_Source text:_

....

AI answers and written articles need to be tested against the Bible, just like we are supposed to with any teaching.
“Dear friends, do not believe every spirit, but test the spirits to see whether they are from God, because many false prophets have gone out into the world.” 1 John 4:1
While you may think this is “insignificant,” it’s actually not, because if logically followed through, it completely changes a whole crap ton of other stuff in the Bible.
How many people do you think would actually cross-check that AI answer?
Worse, how many Christians do you think read that and failed to catch it because:
They haven’t read even the basics of the Bible, or
They lack discernment, even to pick up that something's fishy?
AI is fallible, I see it all the time.
I’m even catching things being slightly off here in Medium articles, which are supposedly human-written articles by Christians.
The ones that do manage to pass Biblical standards are boring and uninspiring, even if AI does string together enough sentences that actually do make sense or make a good point. They lack any presence of the Holy Spirit, and I’m feeling it and feeling it pretty hard these last couple of weeks.
I’m not bothering to check out anything that I suspect was AI-created anymore, if I ain’t feeling the pull from God to read it, it’s not gonna happen.

....

_Exercise:_
Please retype the part of the post on testing AI against the Bible that opens with the words containing "AI answers and" and closes with "all the time.". The listing after this is not needed.

_Provided data:_
....

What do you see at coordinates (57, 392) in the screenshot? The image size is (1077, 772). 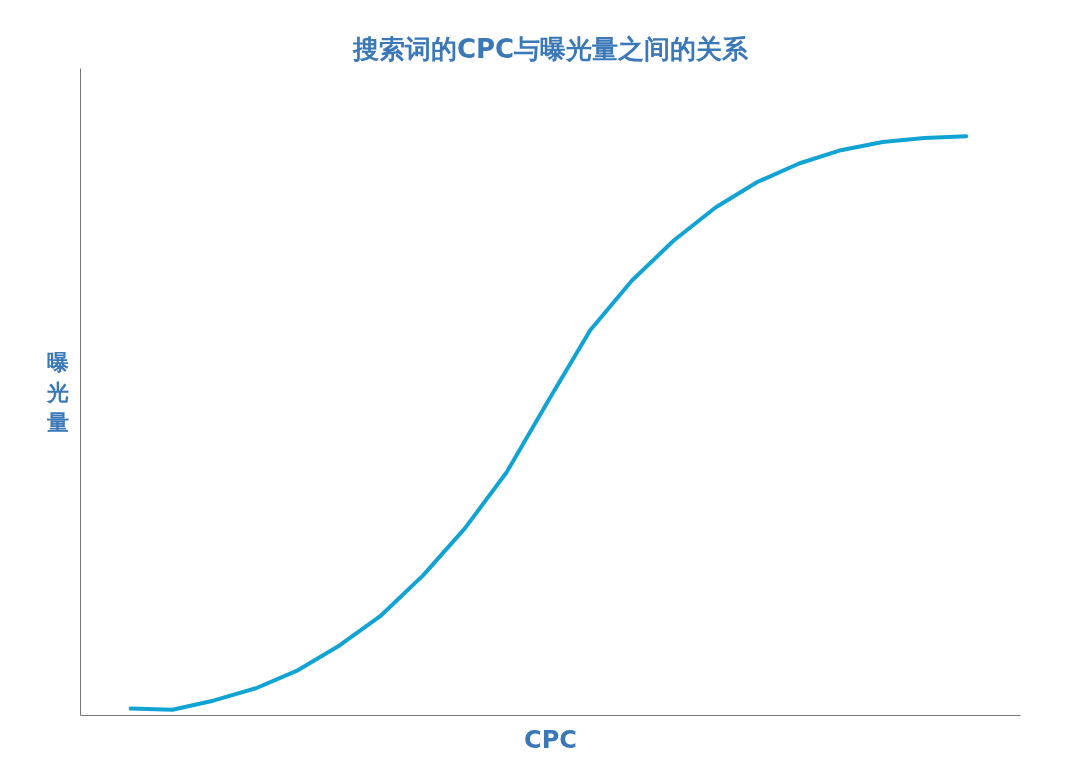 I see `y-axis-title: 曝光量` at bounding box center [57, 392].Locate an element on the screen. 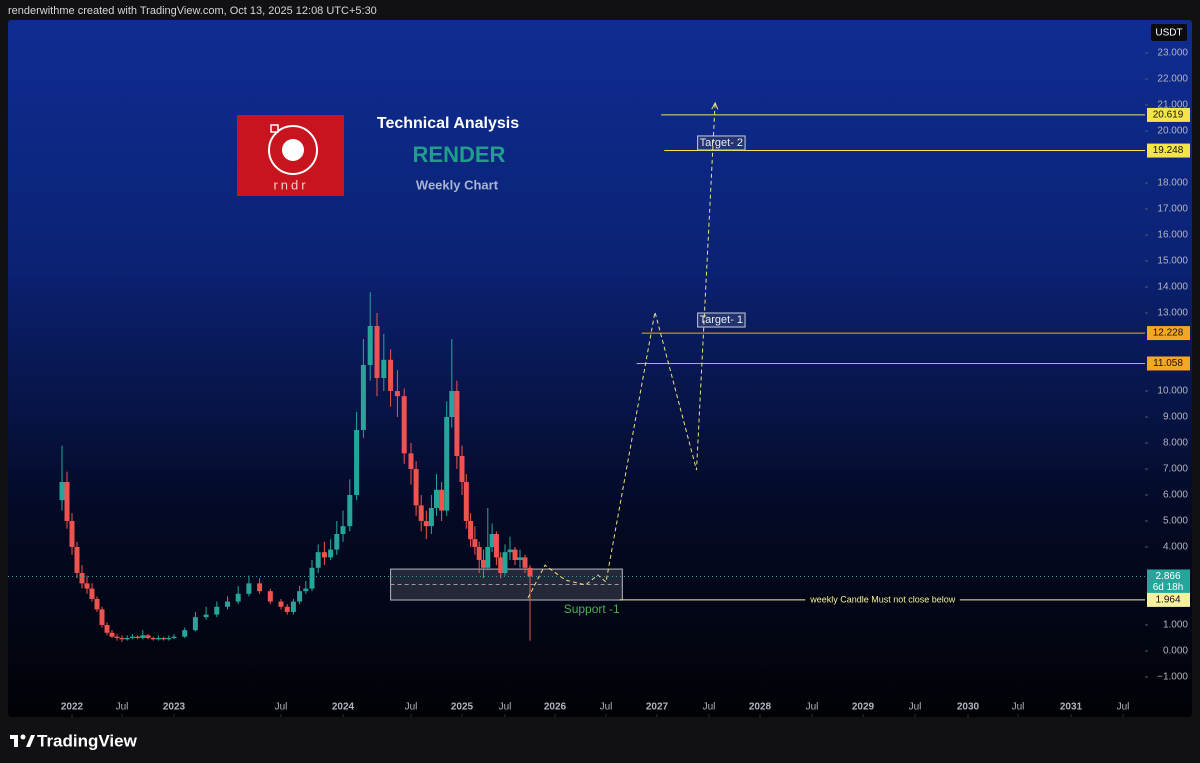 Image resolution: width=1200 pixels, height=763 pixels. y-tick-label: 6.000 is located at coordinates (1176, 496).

....

_Response area:_
AI answers and written articles need to be tested against the Bible, just like we are supposed to with any teaching.
“Dear friends, do not believe every spirit, but test the spirits to see whether they are from God, because many false prophets have gone out into the world.” 1 John 4:1
While you may think this is “insignificant,” it’s actually not, because if logically followed through, it completely changes a whole crap ton of other stuff in the Bible.
How many people do you think would actually cross-check that AI answer?
Worse, how many Christians do you think read that and failed to catch it because:
They haven’t read even the basics of the Bible, or
They lack discernment, even to pick up that something's fishy?
AI is fallible, I see it all the time.